Like so many shows before it, Beauty and the Beast shoots almost entirely in Toronto but throws in hyperkinetic montages of New York so you might think otherwise. The Beasties probably don’t notice in the first season anyway, so enraptured are they by the adventures and canoodling of cop Catherine Chandler and her bestial beau, Vincent Keller. But we notice, because we are immune to such things and it is our vocation.
OK, so in our first episode we find Vincent looking to propose to his lady love at this fancy restaurant. It’s actually the Courtyard Café at The Windsor Arms.
Totally coincidentally, the hotel’s exterior makes an appearance later in the episode…
…during a confrontation.
This lovely bridal shop isn’t real but…
…is on Queen Street East, as we can see by the slight appearance of St. James Park out the window.
One major setting in the second season is this café, which drove us a bit crazy. The exterior is (or was) Il Cantuccio in New York City…
…but despite the pretty-real looking streetscape outside, the interior is just a set.
That said, at one point we go for this stroll after a visit there, and find ourselves on Duncan Street.
It’s hard to tell for sure where this police station office is but, based on the view of the Portlands out the window, it’s likely in or around Corus Quay.

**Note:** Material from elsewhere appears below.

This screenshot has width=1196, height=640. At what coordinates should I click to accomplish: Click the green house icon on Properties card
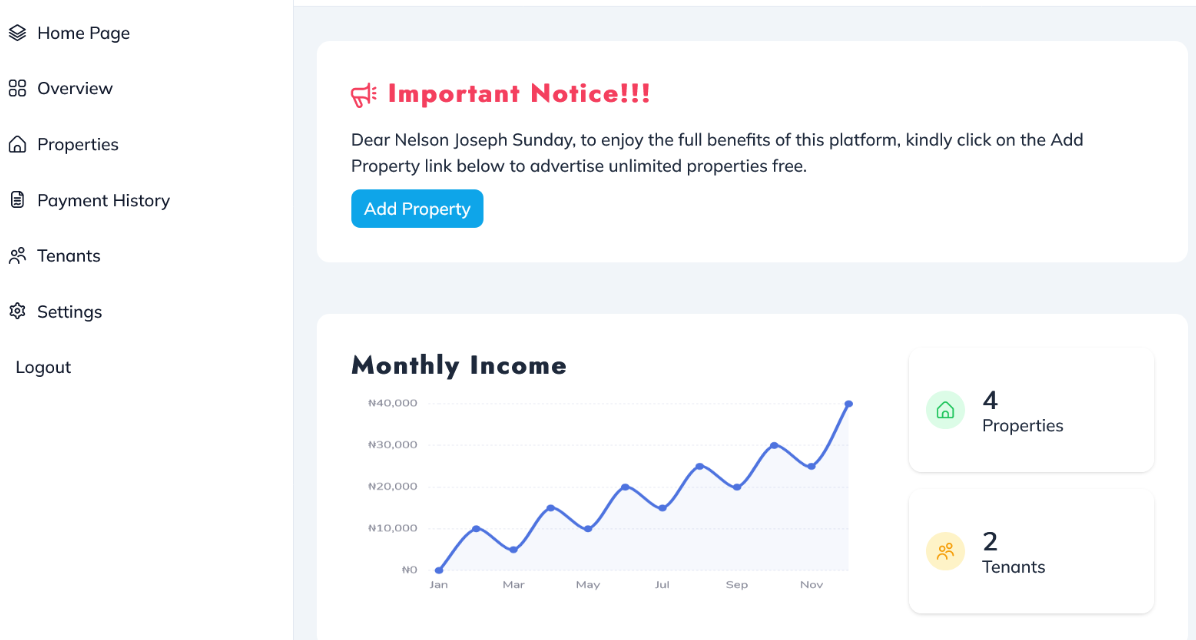(945, 410)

Jumping ahead a few episodes, you may recall the police station exterior is actually the Ontario Heritage Trust building at Yonge and Adelaide. Though the interiors are a set, they clearly borrow from the actual architecture.
In a later episode, we see it again….
…with a rather substantial SWAT team presence.

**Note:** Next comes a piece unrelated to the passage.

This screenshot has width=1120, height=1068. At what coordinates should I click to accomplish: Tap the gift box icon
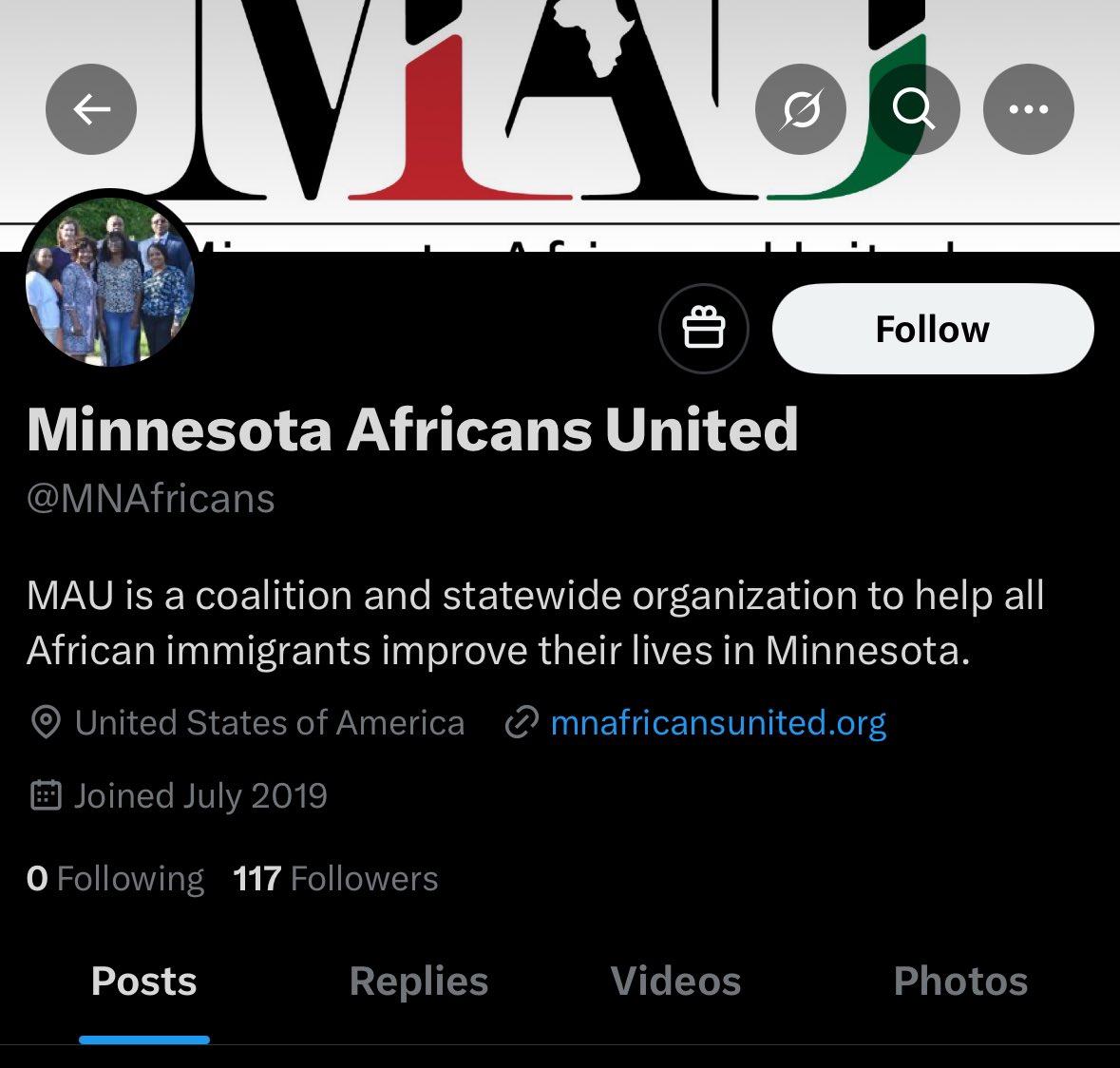click(704, 329)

As with most New York-set shows (we’re looking at you, Suits), much of the shooting is in and around the Financial District. Here we are outside First Canadian Place, for example.
And this park looks like it’s in the plaza outside the Bay-Adelaide Centre.
We spend some time visiting FBI headquarters…
…clearly, actually Metro Hall.
You can see Brookfield out the window of this office, ostensibly in the building, so it’s likely elsewhere—possibly Bay-Adelaide.
The only thing that looks more NYC than a randomly placed USA Today box is yellow cabs. Lots of ’em. There’s almost enough of ’em here to block out the location.
But this fence is recognizable (at least to us) as the exterior of St. Andrew’s Church, right across from Roy Thomson Hall.
You can see a tiny bit of Roy Thomson here, along with a traffic pylon that, if we were cynical, we would suggest is actually part of the film crew blocking off the street.
This may look like some historic New York firehall…
…but it’s actually the Casa Loma stables which we haven’t seen since, jeeze, the last time we did a column.
This doesn’t look much like the actual 79th Street Boat Basin…
…and it’s too tightly framed to be sure where here it is.
The fifth episode features a high school reunion and it’s hard to be sure with this lighting…
…but it looks like the gym at Eastminster United Church, which has been used in everything from Cinderella Man to Honey.
In the same episode, Vincent visits this spooky and abandoned church…
…but it’s not really so scary.
It’s actually Deer Park United Church…
…and you can even see the old Imperial Oil headquarters in the back there.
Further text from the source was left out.